Business of being born
Some doctors are apparently inducing labor and performing C-sections on request for patient preference or so-called designer births. Midwives are wonderful. Obstetric care in America can certainly be improved. Shares Tagged in: "The Business of Being Born"childbirthhome birthhospitalsmidwivesmoviesobstetrics Posted by Harriet Hall Harriet Hall, MD also known as The SkepDoc, is a retired family physician who writes about pseudoscience and questionable medical practices.
Midwives suggest that if women were allowed to ambulate, to deliver squatting rather than supine, and to avoid certain interventions like epidurals and fetal monitoring, some C-sections could be avoided. Again, the American legal system must bear part of the blame.
We are doing too many C-sections.
There are many unanswered questions about how to achieve the best outcomes for babies and mothers. She retired with the rank of Colonel. The film begins by pointing out that 70 percent of births in Europe and Japan are supervised by midwives—versus around 5 percent in the U.
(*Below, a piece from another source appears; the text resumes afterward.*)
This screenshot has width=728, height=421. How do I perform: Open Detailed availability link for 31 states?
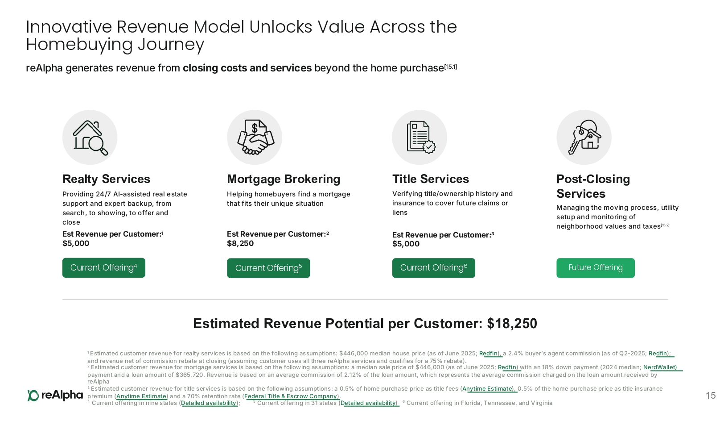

The perception of the size of that risk and its acceptability boils down to personal attitudes and risk-taking behaviors.
The business of being born summary
Perhaps the most damning testimony in the film comes from med students and obstetric nurses, who express their skepticism about home births, before admitting they've never witnessed one, or been given any information about them as part of their medical training. There is also no reason midwives could not deliver most babies within the hospital in a patient-friendly homelike environment with expert emergency backup right next door. Normal birth is not a medical problem, but it can turn into a life-threatening medical problem with no advance warning. I delivered over babies as a family physician. The Business Of Being Born is more propaganda than cinema, and at an hour and a half, its exhaustiveness diminishes its impact. Safety is going to vary with training, patient selection, and circumstances like geographical constraints. Highly-paid obstetrical expertise is not needed for most births. The film begins by pointing out that 70 percent of births in Europe and Japan are supervised by midwives—versus around 5 percent in the U. But the medical establishment would argue that a hospital is the safest place to give birth because if something goes wrong, speed is essential. In 95 percent of births in the United States took place at home. Again, the American legal system must bear part of the blame.
We stopped shaving the perineum and giving enemas a long time ago. When I was an intern, episiotomies were standard practice.